• Directions: Give back exactly the lines of the material below that start at the line containing "Given: Toggle the Blurred status on Blur_2" and end at the line containing "This screenshot has width=1871, height=1005.", and no others.

• Record excerpts:
——————————
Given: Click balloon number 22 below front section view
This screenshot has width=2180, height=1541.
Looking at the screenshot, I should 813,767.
——————————
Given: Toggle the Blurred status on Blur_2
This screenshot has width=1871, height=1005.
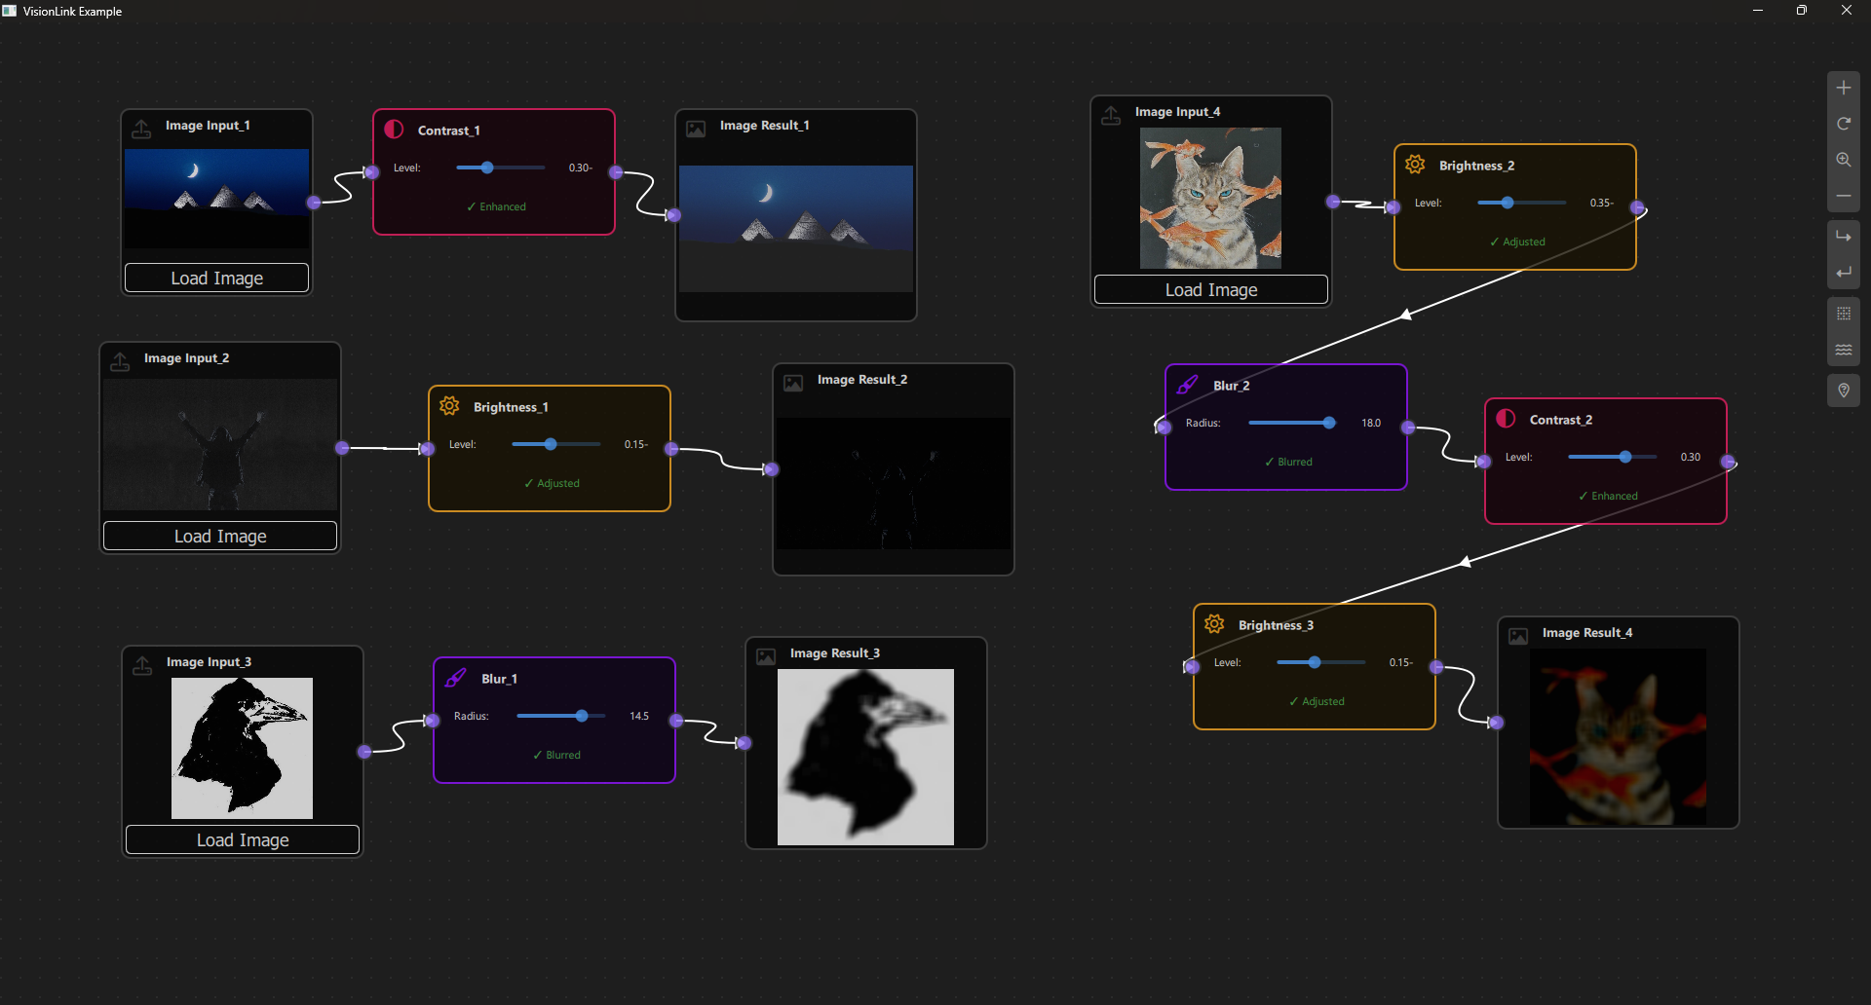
——————————
• Answer to this problem:
Given: Toggle the Blurred status on Blur_2
This screenshot has width=1871, height=1005.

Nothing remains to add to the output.